» **To do**
Give back, unchanged, every line of the entries from the very first one through the line containing "The width and", including that line.

» **Records supplied**

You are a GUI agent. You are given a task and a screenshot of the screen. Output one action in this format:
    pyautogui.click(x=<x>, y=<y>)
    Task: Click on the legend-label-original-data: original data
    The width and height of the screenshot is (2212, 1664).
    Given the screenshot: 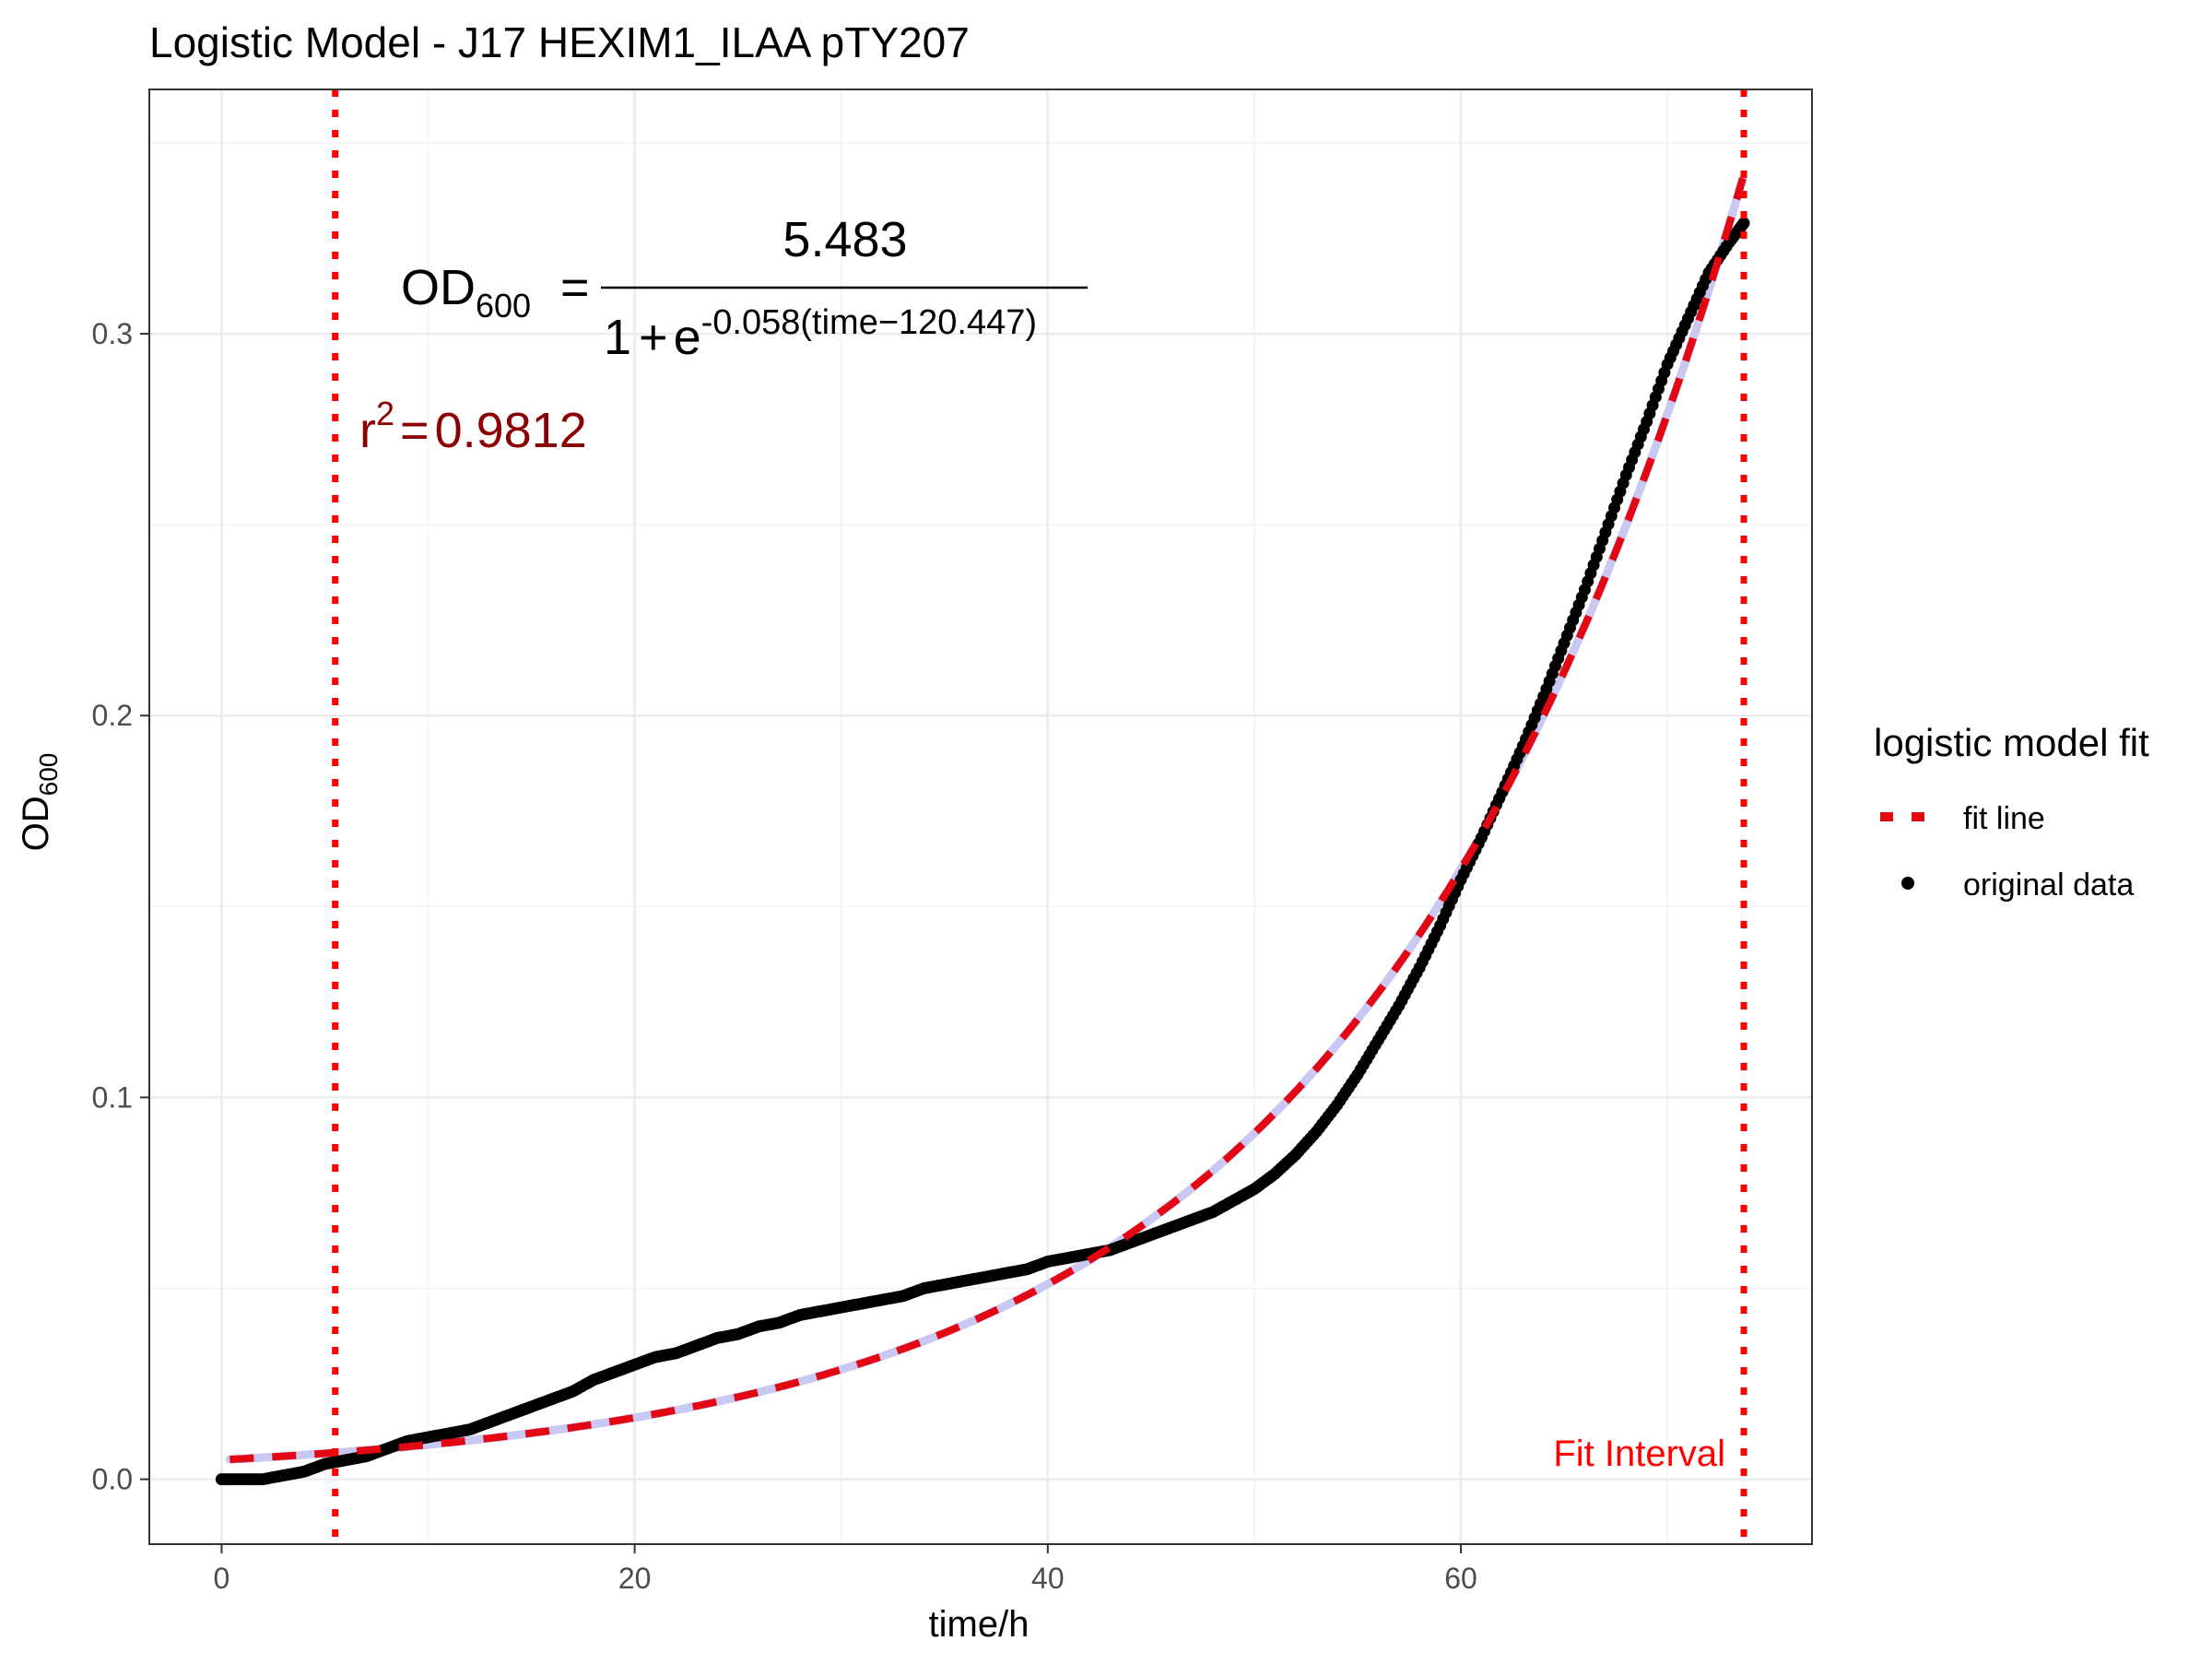 What is the action you would take?
    pyautogui.click(x=2048, y=885)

» **Final answer**
You are a GUI agent. You are given a task and a screenshot of the screen. Output one action in this format:
    pyautogui.click(x=<x>, y=<y>)
    Task: Click on the legend-label-original-data: original data
    The width and height of the screenshot is (2212, 1664).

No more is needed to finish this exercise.